[start Material for this exercise]

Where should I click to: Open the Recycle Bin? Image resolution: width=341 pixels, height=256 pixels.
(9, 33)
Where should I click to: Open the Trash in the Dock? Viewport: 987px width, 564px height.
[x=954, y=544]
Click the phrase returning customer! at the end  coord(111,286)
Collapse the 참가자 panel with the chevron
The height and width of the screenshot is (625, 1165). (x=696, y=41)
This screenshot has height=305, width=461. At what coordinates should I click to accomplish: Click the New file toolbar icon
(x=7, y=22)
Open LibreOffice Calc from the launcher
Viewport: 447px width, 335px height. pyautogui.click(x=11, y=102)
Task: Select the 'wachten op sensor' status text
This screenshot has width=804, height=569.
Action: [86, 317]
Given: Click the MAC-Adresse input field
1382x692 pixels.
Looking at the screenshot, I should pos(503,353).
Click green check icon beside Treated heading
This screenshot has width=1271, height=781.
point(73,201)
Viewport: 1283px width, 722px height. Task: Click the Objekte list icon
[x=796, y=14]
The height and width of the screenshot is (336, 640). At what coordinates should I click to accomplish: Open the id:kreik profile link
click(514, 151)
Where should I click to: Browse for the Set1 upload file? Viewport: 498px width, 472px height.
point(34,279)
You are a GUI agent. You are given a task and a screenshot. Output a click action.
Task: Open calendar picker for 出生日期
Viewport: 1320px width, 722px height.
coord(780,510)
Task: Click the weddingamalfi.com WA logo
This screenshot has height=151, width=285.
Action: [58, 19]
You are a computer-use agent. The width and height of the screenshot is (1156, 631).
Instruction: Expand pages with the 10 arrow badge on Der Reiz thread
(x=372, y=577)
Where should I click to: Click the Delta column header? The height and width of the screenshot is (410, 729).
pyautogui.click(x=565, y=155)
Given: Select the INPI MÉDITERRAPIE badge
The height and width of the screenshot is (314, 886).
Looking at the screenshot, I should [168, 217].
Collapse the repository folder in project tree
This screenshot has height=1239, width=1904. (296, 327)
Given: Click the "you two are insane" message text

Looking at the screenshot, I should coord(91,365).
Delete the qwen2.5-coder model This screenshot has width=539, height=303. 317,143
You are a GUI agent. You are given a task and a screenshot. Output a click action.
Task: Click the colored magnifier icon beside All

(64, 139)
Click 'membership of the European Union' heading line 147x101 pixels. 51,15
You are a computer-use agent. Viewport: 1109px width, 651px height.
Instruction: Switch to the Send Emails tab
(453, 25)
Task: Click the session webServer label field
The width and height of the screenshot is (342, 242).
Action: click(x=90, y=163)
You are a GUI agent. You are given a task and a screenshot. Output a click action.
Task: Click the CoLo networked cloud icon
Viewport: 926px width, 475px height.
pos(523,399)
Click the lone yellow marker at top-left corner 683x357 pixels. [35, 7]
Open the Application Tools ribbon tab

[end Material for this exercise]

» **Brief**:
Copy out the material above without any changes, starting with the line that contains "Click the phrase" and going on through the line that contains "Action: [86, 317]".

» **Final result**:
Click the phrase returning customer! at the end  coord(111,286)
Collapse the 참가자 panel with the chevron
The height and width of the screenshot is (625, 1165). (x=696, y=41)
This screenshot has height=305, width=461. At what coordinates should I click to accomplish: Click the New file toolbar icon
(x=7, y=22)
Open LibreOffice Calc from the launcher
Viewport: 447px width, 335px height. pyautogui.click(x=11, y=102)
Task: Select the 'wachten op sensor' status text
This screenshot has width=804, height=569.
Action: [86, 317]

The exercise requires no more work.